Extrait fourni
━━━

Lorsqu’un distributeur quitte un réseau mais que des pages de sites Internet continuent de l’associer à ce réseau et à sa marque, les titulaires de la marque vont généralement tenter de poursuivre leur ancien distributeur du fait de cet usage, notamment sur le fondement de la contrefaçon. Mais l’ancien distributeur peut-il être considéré comme responsable de tous les usages faits en ligne qui l’associent à cette marque?

C’est sur cette question que vient de se prononcer la Cour de Justice de l’Union Européenne dans une décision du 3 mars 2016 (CJUE, 3 mars 2016, C-179/15, Arrêt Daimler AG c/ Együd Garage Gépjármújavitó és Értékesító Kft.) à la suite d’une question préjudicielle posée par la Cour de Budapest, en Hongrie.

Les faits étaient les suivants: Együd Garage avait signé en 2007 une convention de service après vente avec la filiale hongroise de Daimler. Cette convention l’autorisait à utiliser la marque « Mercedes-Benz » pour ses annonces publicitaires ainsi qu’à y faire apparaître la mention « Réparateur Mercedes-Benz agréé ». La convention a pris fin le 31 mars 2012.

Pendant l’exécution de la convention, Együd Garage avait passé commande à un site d’annonces en ligne (MTT) d’une annonce le présentant comme réparateur agréé. D’autres sites d’annonces ou d’annuaires avaient repris, sans qu’Együd Garage ne leur commande quelque publication que ce soit, cette annonce et l’information qu’Együd Garage était réparateur agréé Mercedes.

Au terme de son contrat, Együd Garage a écrit à MTT et à plusieurs autres sites afin que soient supprimées les annonces le présentant en lien avec la marque Mercedes-Benz, sans succès, lesdites annonces continuant à être présentées sur Internet et à ressortir dès lors qu’une recherche Google était réalisée sur les termes « együd » et « garage ».

Daimler AG, titulaire de la marque Mercedes-Benz engageait alors une action en contrefaçon contre Együd Garage en demandant que soit ordonné à Együd Garage de supprimer les annonces en cause. Cette dernière faisait valoir que les annonces en question étaient parues et étaient maintenues indépendamment de sa volonté et que pour l’annonce dont elle avait bien demandé la parution, elle avait fait depuis tout ce qui était en son pouvoir pour qu’elle soit retirée.

La Cour de Budapest saisissait alors la CJUE de la question préjudicielle suivante: l’article 5, paragraphe 1, sous a) et b), de la directive 2008/95 doit-il être interprété en ce sens qu’un tiers, qui est mentionné dans une annonce publiée sur un site Internet, laquelle contient un signe identique ou similaire à une marque de manière à donner l’impression qu’il existe une relation commerciale entre celui-ci et le titulaire de la marque, fait un usage de ce signe susceptible d’être interdit par ce titulaire en vertu de cette disposition, même lorsque cette annonce n’a pas été placée par ce tiers ou en son nom ou que celui-ci a fait, en vain, tout ce que l’on pouvait attendre de lui pour la faire supprimer.

━━━

Exercice écrit 1
D'après l'extrait sur l'affaire Daimler, à quelle date la convention entre Együd Garage et la filiale hongroise de Daimler a-t-elle pris fin ?
Exercice écrit 2
Poursuivez la rédaction de l'extrait sur l'affaire Daimler à la suite de sa dernière phrase.

Données enregistrées
━━━

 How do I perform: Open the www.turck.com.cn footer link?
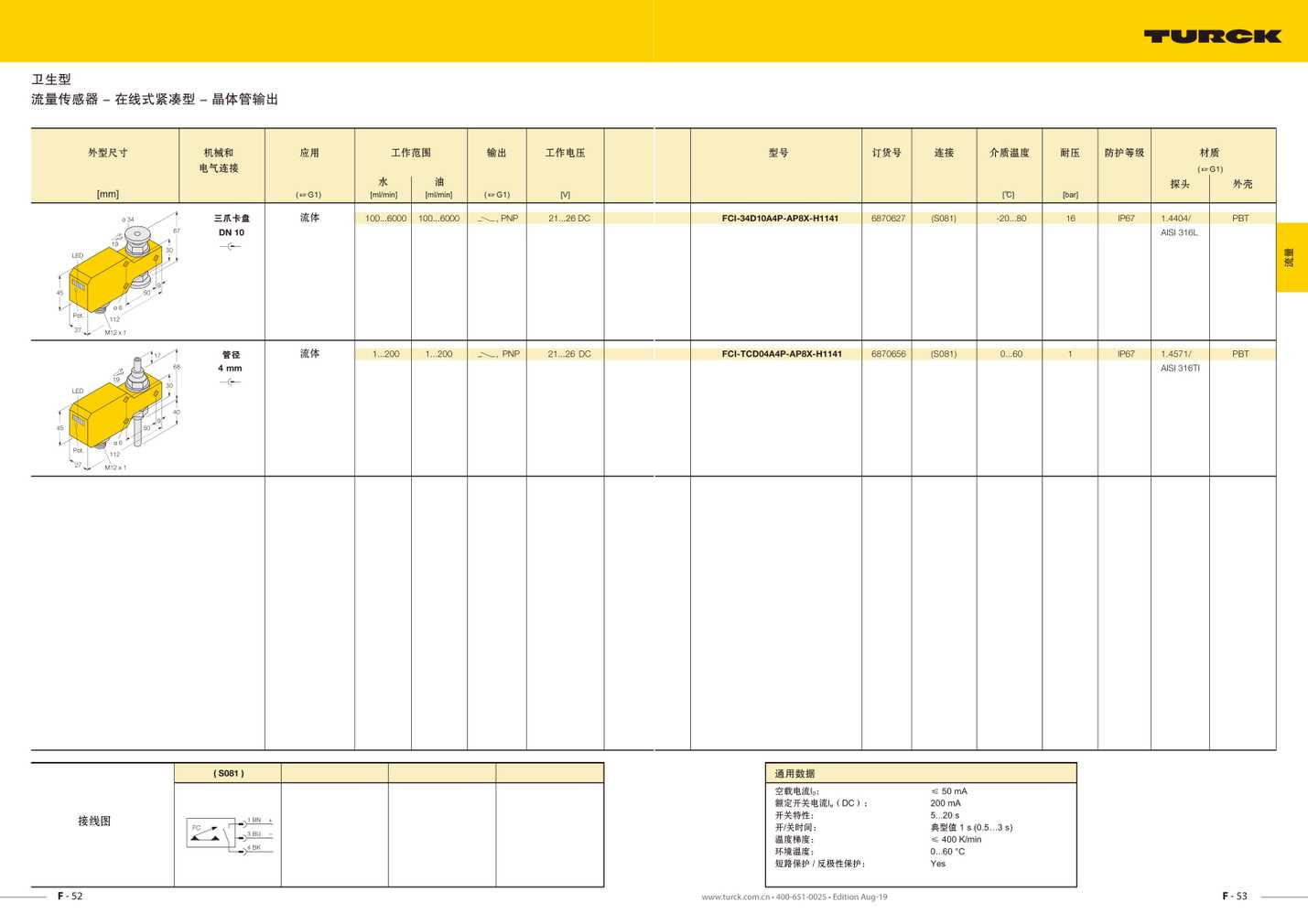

━━━

Réponse finale 1
Elle a pris fin le 31 mars 2012.

Réponse finale 2
Cet article permet au titulaire d’une marque d’interdire à tout tiers, en l’absence de son consentement, de faire usage dans la vie des affaires, d’un signe identique ou similaire pour des produits ou services identiques ou similaires à ceux pour lesquels la marque est enregistrée. Signalons que l’article sur le fondement duquel la question a été posée est désormais l’article 10 dans la directive (UE) 2015/2436 du Parlement Européen et du Conseil du 16 décembre 2015 rapprochant les législations des États membres sur les marques.

La CJUE relève tout d’abord qu’Együd Garage a bien fait un usage de la marque au sens de l’article visé, celui-ci étant autorisé pendant la durée de la convention. Un tel usage de la marque au-delà du terme de la convention de la convention de service après vente pouvait bien être interdit par le titulaire de la marque.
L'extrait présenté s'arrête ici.